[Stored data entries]
####################
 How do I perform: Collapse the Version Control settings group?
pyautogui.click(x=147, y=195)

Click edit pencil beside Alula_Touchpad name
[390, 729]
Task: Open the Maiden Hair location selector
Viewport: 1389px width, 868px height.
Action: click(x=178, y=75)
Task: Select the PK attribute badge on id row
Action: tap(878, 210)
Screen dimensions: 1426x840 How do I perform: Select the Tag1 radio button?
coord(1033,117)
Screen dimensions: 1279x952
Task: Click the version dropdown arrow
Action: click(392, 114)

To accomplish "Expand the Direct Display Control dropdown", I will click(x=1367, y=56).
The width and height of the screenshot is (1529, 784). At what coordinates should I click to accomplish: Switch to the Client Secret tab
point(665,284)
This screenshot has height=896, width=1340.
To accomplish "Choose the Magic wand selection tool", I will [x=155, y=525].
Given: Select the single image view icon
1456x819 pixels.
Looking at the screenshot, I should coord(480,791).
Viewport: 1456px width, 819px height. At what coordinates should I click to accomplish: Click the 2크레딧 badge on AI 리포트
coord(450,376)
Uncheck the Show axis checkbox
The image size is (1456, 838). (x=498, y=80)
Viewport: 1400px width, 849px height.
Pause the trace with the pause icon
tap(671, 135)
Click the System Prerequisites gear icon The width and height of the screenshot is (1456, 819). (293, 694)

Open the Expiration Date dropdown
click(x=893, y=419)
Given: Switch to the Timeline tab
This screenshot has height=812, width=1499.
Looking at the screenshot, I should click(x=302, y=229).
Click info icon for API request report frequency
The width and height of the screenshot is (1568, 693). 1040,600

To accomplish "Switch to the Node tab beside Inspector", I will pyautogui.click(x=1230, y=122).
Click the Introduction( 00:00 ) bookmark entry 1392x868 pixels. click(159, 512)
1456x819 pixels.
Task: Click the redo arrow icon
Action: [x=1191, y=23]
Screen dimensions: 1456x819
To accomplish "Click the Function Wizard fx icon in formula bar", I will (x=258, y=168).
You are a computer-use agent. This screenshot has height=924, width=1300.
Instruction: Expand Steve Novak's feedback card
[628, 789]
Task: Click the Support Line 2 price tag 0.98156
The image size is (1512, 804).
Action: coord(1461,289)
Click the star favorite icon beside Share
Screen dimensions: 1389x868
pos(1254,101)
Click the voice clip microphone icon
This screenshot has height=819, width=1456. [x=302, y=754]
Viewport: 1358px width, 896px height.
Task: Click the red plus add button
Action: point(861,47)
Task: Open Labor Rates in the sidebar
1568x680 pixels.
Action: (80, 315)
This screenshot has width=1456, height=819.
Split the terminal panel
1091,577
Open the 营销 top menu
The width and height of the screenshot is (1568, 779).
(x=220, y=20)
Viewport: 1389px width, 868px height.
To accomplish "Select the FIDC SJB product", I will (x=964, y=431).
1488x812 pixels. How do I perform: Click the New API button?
####################
- Try it -
Produce an exact copy of all the records.

- Response area -
 How do I perform: Collapse the Version Control settings group?
pyautogui.click(x=147, y=195)

Click edit pencil beside Alula_Touchpad name
[390, 729]
Task: Open the Maiden Hair location selector
Viewport: 1389px width, 868px height.
Action: click(x=178, y=75)
Task: Select the PK attribute badge on id row
Action: tap(878, 210)
Screen dimensions: 1426x840 How do I perform: Select the Tag1 radio button?
coord(1033,117)
Screen dimensions: 1279x952
Task: Click the version dropdown arrow
Action: click(392, 114)

To accomplish "Expand the Direct Display Control dropdown", I will click(x=1367, y=56).
The width and height of the screenshot is (1529, 784). At what coordinates should I click to accomplish: Switch to the Client Secret tab
point(665,284)
This screenshot has height=896, width=1340.
To accomplish "Choose the Magic wand selection tool", I will [x=155, y=525].
Given: Select the single image view icon
1456x819 pixels.
Looking at the screenshot, I should coord(480,791).
Viewport: 1456px width, 819px height. At what coordinates should I click to accomplish: Click the 2크레딧 badge on AI 리포트
coord(450,376)
Uncheck the Show axis checkbox
The image size is (1456, 838). (x=498, y=80)
Viewport: 1400px width, 849px height.
Pause the trace with the pause icon
tap(671, 135)
Click the System Prerequisites gear icon The width and height of the screenshot is (1456, 819). (293, 694)

Open the Expiration Date dropdown
click(x=893, y=419)
Given: Switch to the Timeline tab
This screenshot has height=812, width=1499.
Looking at the screenshot, I should click(x=302, y=229).
Click info icon for API request report frequency
The width and height of the screenshot is (1568, 693). 1040,600

To accomplish "Switch to the Node tab beside Inspector", I will pyautogui.click(x=1230, y=122).
Click the Introduction( 00:00 ) bookmark entry 1392x868 pixels. click(159, 512)
1456x819 pixels.
Task: Click the redo arrow icon
Action: [x=1191, y=23]
Screen dimensions: 1456x819
To accomplish "Click the Function Wizard fx icon in formula bar", I will (x=258, y=168).
You are a computer-use agent. This screenshot has height=924, width=1300.
Instruction: Expand Steve Novak's feedback card
[628, 789]
Task: Click the Support Line 2 price tag 0.98156
The image size is (1512, 804).
Action: coord(1461,289)
Click the star favorite icon beside Share
Screen dimensions: 1389x868
pos(1254,101)
Click the voice clip microphone icon
This screenshot has height=819, width=1456. [x=302, y=754]
Viewport: 1358px width, 896px height.
Task: Click the red plus add button
Action: point(861,47)
Task: Open Labor Rates in the sidebar
1568x680 pixels.
Action: (80, 315)
This screenshot has width=1456, height=819.
Split the terminal panel
1091,577
Open the 营销 top menu
The width and height of the screenshot is (1568, 779).
(x=220, y=20)
Viewport: 1389px width, 868px height.
To accomplish "Select the FIDC SJB product", I will (x=964, y=431).
1488x812 pixels. How do I perform: Click the New API button?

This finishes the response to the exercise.